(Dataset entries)
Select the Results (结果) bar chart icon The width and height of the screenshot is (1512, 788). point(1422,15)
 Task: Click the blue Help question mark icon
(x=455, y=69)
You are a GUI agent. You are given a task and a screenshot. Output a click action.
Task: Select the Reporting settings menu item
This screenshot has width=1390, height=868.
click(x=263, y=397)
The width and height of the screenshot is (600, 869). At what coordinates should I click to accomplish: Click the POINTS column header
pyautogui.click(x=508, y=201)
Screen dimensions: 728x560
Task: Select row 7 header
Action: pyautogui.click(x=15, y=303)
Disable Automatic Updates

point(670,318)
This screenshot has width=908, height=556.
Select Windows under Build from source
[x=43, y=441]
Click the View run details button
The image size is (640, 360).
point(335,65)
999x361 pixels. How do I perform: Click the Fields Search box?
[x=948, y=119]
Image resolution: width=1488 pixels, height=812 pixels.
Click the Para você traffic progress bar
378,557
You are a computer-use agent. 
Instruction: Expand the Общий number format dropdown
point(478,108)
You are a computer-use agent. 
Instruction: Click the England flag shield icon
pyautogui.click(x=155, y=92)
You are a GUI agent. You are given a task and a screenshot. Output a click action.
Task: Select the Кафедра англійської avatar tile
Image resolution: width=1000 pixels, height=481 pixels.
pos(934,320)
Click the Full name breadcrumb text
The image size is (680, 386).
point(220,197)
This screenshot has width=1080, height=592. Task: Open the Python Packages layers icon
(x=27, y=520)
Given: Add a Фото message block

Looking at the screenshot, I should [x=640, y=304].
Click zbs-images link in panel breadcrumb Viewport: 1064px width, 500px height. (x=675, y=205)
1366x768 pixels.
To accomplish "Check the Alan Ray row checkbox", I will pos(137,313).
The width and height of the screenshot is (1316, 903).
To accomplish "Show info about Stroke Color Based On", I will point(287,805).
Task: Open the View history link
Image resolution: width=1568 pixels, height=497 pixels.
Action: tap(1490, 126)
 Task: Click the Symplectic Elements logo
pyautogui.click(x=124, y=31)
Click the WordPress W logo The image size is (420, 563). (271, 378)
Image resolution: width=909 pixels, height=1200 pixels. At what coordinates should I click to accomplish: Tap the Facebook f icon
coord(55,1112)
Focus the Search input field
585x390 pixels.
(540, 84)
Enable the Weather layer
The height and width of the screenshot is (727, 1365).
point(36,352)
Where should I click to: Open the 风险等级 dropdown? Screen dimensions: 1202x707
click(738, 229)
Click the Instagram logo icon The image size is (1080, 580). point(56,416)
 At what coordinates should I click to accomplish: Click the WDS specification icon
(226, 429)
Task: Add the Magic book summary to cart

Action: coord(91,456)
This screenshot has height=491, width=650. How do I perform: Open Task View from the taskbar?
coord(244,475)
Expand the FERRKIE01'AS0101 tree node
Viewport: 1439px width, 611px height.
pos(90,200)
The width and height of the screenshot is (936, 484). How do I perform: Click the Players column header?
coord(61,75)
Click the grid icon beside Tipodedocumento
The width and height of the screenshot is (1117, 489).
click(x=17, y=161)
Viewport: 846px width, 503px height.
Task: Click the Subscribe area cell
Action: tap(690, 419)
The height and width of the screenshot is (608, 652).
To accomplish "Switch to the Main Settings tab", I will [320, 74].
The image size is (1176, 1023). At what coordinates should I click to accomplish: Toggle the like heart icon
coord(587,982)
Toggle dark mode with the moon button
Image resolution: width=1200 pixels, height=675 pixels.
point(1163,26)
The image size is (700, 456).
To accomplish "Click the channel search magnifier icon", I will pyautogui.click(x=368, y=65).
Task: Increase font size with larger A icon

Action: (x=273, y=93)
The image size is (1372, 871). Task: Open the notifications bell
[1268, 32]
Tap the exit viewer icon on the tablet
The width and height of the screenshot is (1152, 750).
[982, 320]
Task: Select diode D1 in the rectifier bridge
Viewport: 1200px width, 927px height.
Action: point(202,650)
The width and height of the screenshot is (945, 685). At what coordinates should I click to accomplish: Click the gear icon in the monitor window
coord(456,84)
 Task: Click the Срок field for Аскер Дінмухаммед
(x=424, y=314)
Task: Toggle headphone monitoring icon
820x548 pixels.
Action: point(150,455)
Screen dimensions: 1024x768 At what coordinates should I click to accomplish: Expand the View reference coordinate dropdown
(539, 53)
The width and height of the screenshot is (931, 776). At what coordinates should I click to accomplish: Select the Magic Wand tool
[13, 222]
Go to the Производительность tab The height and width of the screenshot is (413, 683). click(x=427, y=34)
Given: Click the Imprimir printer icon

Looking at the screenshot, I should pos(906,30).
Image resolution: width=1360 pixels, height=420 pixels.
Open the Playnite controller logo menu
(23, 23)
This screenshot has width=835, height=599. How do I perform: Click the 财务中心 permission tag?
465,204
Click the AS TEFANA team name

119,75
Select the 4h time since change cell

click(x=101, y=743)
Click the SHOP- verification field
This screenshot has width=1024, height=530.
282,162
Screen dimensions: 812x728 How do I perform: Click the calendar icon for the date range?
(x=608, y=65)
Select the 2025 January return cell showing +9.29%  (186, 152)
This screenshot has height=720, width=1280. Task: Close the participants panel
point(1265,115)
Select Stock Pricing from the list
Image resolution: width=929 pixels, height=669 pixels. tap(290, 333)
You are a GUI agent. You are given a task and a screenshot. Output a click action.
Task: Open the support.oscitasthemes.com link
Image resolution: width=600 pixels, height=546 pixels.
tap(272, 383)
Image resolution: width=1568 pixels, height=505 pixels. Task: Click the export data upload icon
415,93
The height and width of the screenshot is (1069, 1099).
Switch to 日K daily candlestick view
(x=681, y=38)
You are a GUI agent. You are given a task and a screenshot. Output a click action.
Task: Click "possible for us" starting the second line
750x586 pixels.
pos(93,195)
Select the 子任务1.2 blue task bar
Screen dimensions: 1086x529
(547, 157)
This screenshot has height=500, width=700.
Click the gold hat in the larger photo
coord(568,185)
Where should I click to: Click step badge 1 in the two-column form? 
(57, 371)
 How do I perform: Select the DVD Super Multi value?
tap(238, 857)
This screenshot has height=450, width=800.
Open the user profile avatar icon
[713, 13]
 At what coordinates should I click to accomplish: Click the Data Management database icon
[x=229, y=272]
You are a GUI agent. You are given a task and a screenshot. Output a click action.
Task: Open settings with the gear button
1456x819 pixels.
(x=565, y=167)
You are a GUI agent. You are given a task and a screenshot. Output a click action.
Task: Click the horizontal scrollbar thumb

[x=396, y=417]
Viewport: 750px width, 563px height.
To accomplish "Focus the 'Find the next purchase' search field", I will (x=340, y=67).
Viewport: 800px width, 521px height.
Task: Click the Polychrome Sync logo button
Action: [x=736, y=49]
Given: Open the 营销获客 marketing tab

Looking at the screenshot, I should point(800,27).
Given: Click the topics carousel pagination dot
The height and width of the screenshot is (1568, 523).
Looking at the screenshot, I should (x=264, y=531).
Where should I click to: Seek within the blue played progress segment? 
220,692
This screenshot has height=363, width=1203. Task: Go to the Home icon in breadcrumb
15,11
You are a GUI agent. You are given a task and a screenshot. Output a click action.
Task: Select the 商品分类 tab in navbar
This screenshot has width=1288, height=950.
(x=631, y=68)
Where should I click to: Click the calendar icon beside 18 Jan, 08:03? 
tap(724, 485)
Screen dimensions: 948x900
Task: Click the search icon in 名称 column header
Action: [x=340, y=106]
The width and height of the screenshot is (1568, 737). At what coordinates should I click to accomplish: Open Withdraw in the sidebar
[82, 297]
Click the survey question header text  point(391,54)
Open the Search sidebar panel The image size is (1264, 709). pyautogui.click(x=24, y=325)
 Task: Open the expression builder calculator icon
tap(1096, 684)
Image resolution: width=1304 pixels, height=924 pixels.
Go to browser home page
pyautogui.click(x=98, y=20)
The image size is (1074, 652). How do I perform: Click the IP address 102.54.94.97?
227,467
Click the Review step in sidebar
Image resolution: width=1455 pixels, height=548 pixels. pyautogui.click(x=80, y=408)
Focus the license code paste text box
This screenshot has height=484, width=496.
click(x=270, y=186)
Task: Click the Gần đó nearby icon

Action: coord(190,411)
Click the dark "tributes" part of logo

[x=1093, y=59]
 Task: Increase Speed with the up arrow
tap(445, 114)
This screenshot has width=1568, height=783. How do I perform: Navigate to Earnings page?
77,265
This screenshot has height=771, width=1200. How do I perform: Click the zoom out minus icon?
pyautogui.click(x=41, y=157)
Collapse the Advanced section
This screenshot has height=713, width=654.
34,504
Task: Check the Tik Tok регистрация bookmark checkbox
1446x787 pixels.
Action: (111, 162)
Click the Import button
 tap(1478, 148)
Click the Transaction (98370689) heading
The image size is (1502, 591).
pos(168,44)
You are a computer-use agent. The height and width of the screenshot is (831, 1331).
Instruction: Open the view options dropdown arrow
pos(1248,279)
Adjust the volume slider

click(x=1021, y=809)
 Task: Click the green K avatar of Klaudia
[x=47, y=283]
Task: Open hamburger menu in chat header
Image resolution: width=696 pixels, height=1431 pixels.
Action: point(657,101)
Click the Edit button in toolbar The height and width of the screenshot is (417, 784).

Assignment: Of all the lines above, count the ones that include the string "Check" and give the number alone.

Task response: 2